Jak w tytule, dalszy ciąg testowania obiektywu Sigma 150-500. Służy mi on do fotografii przyrodniczej i choć niektórzy dość mocno go krytykują, to ja jestem z niego bardzo zadowolony. Najlepszym dowodem są wykonane przy jego pomocy zdjęcia. Oczywiście ktoś mógłby stwierdzić, że do profesjonalnych obiektywów to mu daleko, ale są one poza zasięgiem większości miłośników fotografii (czytaj dziesięć razy droższe). Poniżej kilka zdjęć wykonanych tym obiektywem.
Na początek wiewiórki. Zdjęcia wykonane w pierwszej połowie listopada.
Zrobiony w tym samym czasie i miejscu pełzacz ogrodowy.

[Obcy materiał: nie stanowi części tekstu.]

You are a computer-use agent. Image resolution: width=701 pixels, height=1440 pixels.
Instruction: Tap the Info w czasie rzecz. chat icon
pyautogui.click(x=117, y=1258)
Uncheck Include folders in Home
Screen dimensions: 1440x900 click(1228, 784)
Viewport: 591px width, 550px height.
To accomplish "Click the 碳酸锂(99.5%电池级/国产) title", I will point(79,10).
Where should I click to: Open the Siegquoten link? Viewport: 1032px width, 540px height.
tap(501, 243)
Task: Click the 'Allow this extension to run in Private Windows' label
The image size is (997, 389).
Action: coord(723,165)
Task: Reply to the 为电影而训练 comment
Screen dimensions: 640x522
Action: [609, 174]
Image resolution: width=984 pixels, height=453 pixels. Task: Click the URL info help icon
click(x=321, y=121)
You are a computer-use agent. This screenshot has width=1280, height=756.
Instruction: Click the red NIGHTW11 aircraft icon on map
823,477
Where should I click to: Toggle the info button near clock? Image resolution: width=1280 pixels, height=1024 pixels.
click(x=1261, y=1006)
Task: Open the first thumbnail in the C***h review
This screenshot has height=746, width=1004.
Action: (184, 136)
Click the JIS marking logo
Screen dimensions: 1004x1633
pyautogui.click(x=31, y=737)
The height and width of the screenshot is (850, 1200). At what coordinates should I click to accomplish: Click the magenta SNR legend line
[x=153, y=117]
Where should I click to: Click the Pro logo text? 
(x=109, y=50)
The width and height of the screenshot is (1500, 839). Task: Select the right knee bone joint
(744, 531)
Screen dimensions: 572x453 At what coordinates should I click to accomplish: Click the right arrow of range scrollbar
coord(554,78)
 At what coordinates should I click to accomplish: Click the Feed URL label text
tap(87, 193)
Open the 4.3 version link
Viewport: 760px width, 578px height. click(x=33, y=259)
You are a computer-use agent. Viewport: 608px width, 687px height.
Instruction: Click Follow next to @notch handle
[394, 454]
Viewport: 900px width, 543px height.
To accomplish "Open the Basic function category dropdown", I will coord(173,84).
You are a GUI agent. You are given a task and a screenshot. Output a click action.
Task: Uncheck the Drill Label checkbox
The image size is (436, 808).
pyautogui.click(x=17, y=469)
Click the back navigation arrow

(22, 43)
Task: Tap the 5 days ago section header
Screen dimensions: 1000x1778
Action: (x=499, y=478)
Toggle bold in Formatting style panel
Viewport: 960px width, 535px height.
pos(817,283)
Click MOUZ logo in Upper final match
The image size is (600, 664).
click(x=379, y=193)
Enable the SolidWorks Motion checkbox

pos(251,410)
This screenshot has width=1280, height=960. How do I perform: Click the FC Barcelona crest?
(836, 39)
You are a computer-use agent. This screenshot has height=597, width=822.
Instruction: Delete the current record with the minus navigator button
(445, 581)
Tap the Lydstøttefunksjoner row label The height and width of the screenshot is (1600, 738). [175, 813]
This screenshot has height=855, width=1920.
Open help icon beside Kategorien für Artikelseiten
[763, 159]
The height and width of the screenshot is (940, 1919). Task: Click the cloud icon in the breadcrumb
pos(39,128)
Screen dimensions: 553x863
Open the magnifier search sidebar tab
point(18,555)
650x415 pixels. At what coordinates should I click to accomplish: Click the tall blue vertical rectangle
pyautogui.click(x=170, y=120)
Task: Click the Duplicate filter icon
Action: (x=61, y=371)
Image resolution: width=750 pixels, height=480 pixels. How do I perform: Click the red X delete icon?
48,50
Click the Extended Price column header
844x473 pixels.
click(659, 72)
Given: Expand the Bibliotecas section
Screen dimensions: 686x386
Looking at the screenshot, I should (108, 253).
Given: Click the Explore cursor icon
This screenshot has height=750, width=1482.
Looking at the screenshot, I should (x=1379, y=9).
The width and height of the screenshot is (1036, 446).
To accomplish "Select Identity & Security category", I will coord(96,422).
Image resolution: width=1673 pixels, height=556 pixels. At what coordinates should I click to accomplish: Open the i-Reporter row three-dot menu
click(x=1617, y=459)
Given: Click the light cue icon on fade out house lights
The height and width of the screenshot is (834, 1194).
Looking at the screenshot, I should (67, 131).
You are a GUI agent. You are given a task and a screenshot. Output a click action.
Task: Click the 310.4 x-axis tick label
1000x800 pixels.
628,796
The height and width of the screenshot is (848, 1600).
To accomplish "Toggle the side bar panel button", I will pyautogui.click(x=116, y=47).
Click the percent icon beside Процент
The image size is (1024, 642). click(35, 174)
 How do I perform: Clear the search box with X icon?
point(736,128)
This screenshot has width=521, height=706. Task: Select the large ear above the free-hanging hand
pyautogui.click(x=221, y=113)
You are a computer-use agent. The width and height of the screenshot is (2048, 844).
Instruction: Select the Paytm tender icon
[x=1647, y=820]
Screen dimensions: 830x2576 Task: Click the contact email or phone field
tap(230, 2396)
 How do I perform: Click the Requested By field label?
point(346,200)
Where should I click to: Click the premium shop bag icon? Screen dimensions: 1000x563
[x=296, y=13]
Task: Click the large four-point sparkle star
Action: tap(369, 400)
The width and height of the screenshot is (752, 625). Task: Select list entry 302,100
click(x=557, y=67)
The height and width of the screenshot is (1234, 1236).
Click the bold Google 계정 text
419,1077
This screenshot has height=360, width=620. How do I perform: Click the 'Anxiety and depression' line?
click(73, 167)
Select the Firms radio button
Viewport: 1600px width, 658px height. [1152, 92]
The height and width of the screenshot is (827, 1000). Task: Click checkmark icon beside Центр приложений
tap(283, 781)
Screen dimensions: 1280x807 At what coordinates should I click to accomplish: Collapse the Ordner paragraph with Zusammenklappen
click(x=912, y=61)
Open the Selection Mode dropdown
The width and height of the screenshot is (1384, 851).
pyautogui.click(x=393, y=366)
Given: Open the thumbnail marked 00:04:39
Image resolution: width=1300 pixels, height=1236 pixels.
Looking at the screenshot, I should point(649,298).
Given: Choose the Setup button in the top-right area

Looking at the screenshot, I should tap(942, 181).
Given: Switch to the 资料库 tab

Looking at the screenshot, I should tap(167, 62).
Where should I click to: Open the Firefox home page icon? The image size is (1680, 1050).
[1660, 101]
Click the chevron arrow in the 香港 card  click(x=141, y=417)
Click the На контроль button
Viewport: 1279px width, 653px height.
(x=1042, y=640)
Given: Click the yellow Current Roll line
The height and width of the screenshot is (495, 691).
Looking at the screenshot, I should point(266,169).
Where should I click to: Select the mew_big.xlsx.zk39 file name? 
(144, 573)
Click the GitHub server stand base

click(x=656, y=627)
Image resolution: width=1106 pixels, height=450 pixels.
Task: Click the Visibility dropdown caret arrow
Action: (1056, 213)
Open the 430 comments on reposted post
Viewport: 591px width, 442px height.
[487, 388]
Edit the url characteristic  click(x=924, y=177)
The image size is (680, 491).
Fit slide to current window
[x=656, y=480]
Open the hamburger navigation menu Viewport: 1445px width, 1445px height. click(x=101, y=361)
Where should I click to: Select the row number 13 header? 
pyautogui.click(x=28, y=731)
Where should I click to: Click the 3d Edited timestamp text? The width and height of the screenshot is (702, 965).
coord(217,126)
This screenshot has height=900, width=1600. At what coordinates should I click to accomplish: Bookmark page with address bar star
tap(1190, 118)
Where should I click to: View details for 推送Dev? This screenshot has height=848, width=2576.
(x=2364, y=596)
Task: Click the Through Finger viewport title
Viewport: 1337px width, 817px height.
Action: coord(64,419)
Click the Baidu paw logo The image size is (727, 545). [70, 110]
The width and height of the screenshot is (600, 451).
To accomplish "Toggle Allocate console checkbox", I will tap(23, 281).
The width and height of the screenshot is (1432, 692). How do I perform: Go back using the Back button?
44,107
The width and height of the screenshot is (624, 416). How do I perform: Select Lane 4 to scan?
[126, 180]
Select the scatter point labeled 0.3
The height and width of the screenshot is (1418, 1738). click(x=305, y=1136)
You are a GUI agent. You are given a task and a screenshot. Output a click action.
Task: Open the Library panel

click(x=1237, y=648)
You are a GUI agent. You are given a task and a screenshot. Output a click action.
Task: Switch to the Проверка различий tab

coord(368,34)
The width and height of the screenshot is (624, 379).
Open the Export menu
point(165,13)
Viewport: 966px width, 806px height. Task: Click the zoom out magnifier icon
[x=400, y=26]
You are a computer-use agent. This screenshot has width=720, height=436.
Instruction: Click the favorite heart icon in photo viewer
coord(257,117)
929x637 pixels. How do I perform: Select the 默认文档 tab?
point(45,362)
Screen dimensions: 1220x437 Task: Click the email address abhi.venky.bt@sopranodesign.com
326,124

Gil sfotografowany pod koniec grudnia.
A to sroka wykonana starą Sigmą 70-300 DG APO Macro. Obiektyw ten kupiłem prawie dziesięć lat temu i nie była to już najmłodsza konstrukcja. Jednak poniższe zdjęcie wskazuje, że wcale nie jest to złe szkło. Spróbujcie złapać tak srokę i pokazać wszystkie szczegóły dowolnym obiektywem. Obiektyw w nieco unowocześnionej wersji jest nadal w sprzedaży. Fotografowanie komplikuje nieco brak stabilizacji, ale można sobie z tym poradzić. Przestrzegam tylko przed jego tańszą wersją (bez APO). Porównywałem oba obiektywy (tańszy pożyczyłem od kolegi). Efekt otrzymany tańszym był dramatyczny, szczególnie jeśli chodzi o aberrację chromatyczną (niestety nie mogę pokazać zdjęć porównawczych, ponieważ skasowałem wszystkie - nie można było na nie patrzeć). Warto zamiast ok. 600 złotych za tańszy, wydać ok. 900 na droższy.